The sliding filament theory was first posited by scientists who had used high-resolution microscopy and filament stains to observe myosin and actin filaments in action at various stages of contraction. They were able to visualize the physical lengthening of the sarcomere in its relaxed state, and the shortening in its contracted state. Their observations led to the discovery of sarcomere zones.
They first observed that the dynamic changes that were taking place were always happening in the same spots, or zones. They noticed that one zone of repeated sarcomere, later called the “A band,” maintained a constant length during contraction. The A band has a higher content of thick myosin filament, as expected by the area’s rigidity.
The A band is the area in the center of the sarcomere where thick and thin filaments overlap. This gave researchers an idea of myosin’s central location. Within the A band is the H zone, which is the area composed only of thick myosin. Essentially, the A band can be thought to include “all” of the myosin including the myosin intertwined with actin at its bulbous head.
Located on each end of the sarcomere’s length is the I band. The I bands are the two regions that exclusively contain a thin filament. A quick way to remember this is that the I band has “thIn, actIn” filaments. The thick filaments are located not too far from the site of the I band; but on either side, their margins delineate where the thick filaments end.
Likewise, the Z lines or discs that give sarcomeres a striped appearance under a light microscope actually delineate the regions between adjacent sarcomeres.
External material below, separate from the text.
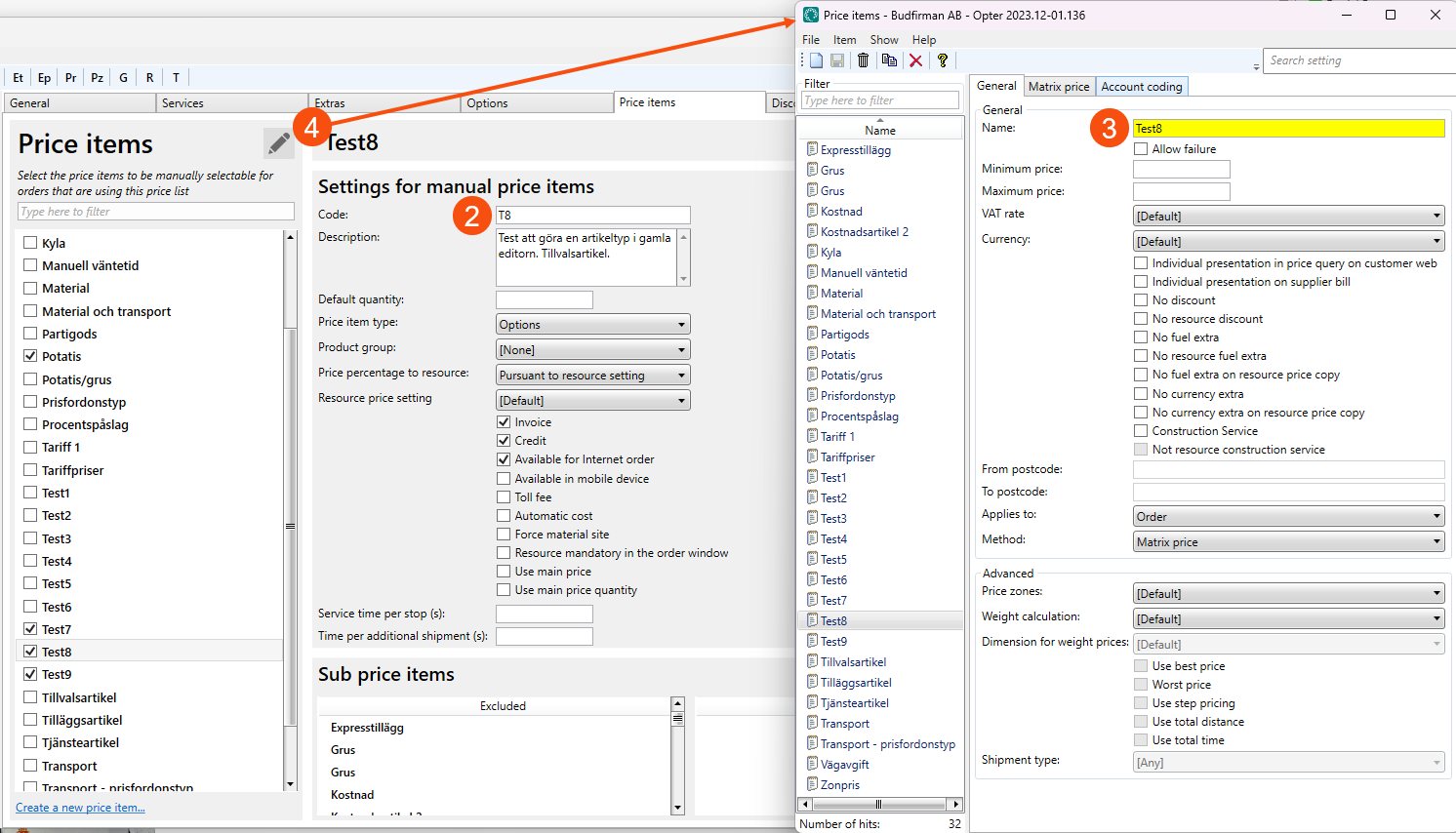Click the Search setting input field

tap(1358, 60)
The M line, or middle division, is found right in the middle of the Z lines and contains a less important third filament called myomesin.
Filament mental shortcut:
- I is a thin letter, contains only thin filaments.
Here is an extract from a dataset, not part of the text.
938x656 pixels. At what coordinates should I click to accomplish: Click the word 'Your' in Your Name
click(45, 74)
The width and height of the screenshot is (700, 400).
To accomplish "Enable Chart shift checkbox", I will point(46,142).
- H is a wider letter, contains only thick filaments.
As mentioned before, contraction happens when the thick filaments slide along the thin filaments in quick succession to shorten the myofibrils. However, a crucial distinction to remember is that the myofilaments themselves do not contract. It is the sliding action that lends them their power to shorten or lengthen.
Filament sliding generates muscle tension, which is without question the sarcomere’s main contribution. This action lends muscles their physical force. A quick analogy of this is the way a long ladder can be extended or folded depending on our needs for it, without physically shortening its metal parts.
Thankfully, recent research gives us a good idea of how this sliding works. The sliding filament theory has been modified to include how myosin is able to pull on actin to shorten the length of the sarcomere. In this theory, myosin’s globular head is located close to actin in an area called the S1 region. This region is rich in hinged segments that can bend and thus facilitate contraction. The bending of S1 may be the key to understanding how myosin is able to “walk” along the length of the actin filaments. This is accomplished by myosin-actin cycling. This is the binding of the myosin S1 fragment, its contraction, and its eventual release.
When myosin and actin bind, they form extensions called “cross-bridges.” These cross-bridges can form and break with the presence (or absence) of ATP. ATP makes S1 contraction possible. When ATP binds to actin filament, it moves it into a position that exposes its myosin binding site. This allows myosin’s globular head to bind to this site to form the cross-bridge. This binding causes the phosphate group of the ATP to dissociate, and thus myosin initiates its power stroke. Myosin thus enters a lower energy state where the sarcomere can shorten. Moreover, ATP must bind myosin to break the cross-bridge, and allow myosin to re-bind actin and initiate the next spasm.